Seorang Penghulu perlu menjadi seorang yang beriman dan bertaqwa kepada Allah, yang benar-benar melaksanakan syari'at Islam yang telah diwajibkan dan sekaligus mengesakan Tuhan, dan beramal saleh. Karena penghulu adalah partner dari alim ulama yang melaksanakan maksud pepatah :
Syarak mangato
Adat mamakai
kepada anak kemanakan dipimpinnya.
III. Mamaliharo Harato Pusako
Mempunyai tangan harato pusako, Seorang penghulu mempunyai kewajiban memelihara harta pusaka kaumnya dan anak kemenakannya, yang disebutkan dalam ketentuan adat :
Kalau sumbiang dititik
Patah ditimpa
Hilang dicari
Tabanam disalami
Anyuik dipinteh
Talamun dikakeh
Kurang ditukuak
Rusak dibaiki
Artinya seorang penghulu harus berusaha memelihara harta pusaka anak kemenakan, jangan sampai terjual atau berpindah kepada orang lain. Begitupun tergadai yang tidak menurut syarat yang telah dibolehkan oleh adat Minangkabau, seperti untuk kepentingan pribadi, untuk kepentingan anak dan isteri.

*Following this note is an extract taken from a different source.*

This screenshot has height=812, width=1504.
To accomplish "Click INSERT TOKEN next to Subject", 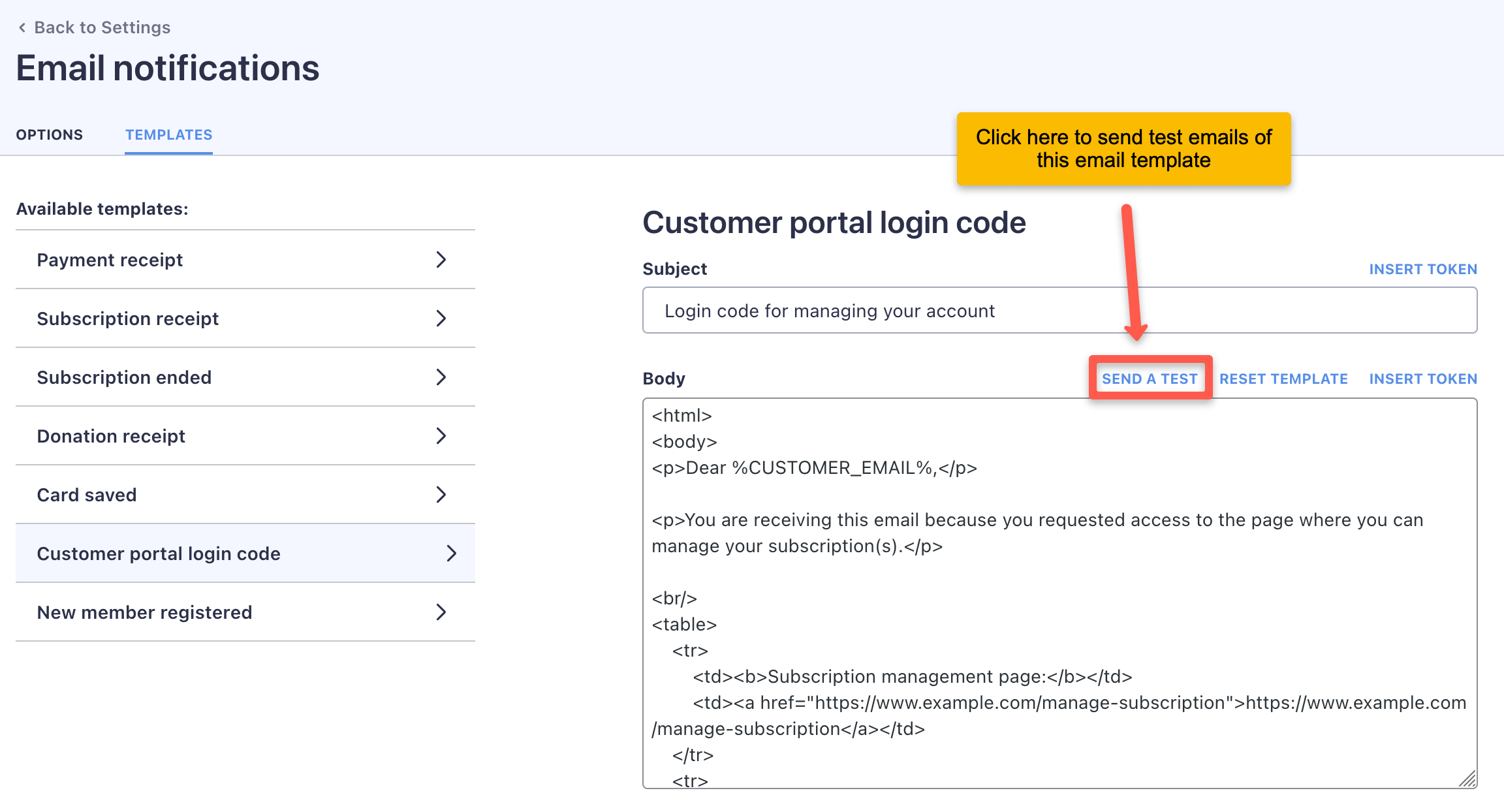I will point(1422,269).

Boleh juga digadaikan hanya kalau telah ditemui salah satu syarat menurut adat, seperti gadih gadang tak balaki, maik tabujua tangah rumah, rumah gadang katirisan, adat tak badiri. Syarat tersebut harus terjadi dengan sesungguhnya, dan tidak ada jalan lain untuk mengatasinya selain dari menggadaikan harta pusaka tersebut. Pendeknya seorang penghulu harus berusaha jangan sampai harta pusaka anak kemenakan dan kaum, tergadai tidak menurut semestinya, menurut kehendaknya sendiri-sendiri dan berusaha mencarikan jalan keluar untuk mengatasinya, dengan mengamalkan maksud pepatah :
Barek samo di pikiua
Ringan samo dijinjiang.
dengan jalan bantu membantu dalam kaum tersebut. Seorang penghulu harus berusaha untuk menambah harta pusaka anak-kemenakan dengan jalan manaruko sawah yang baru atau ladang, atau setidak-tidaknya berusaha meningkatkan hasil yang telah ada pada masa tersebut. Harta pusaka yang merupakan ulayat bagi seorang penghulu adalah daerah teritorial kekuasaan seorang penghulu. Disanalah berkembang anak kemenakan hidup dan berkehidupan, berumah dan bertetangga, bersawah dan berladang untuk memenuhi kebutuhan hidup mereka.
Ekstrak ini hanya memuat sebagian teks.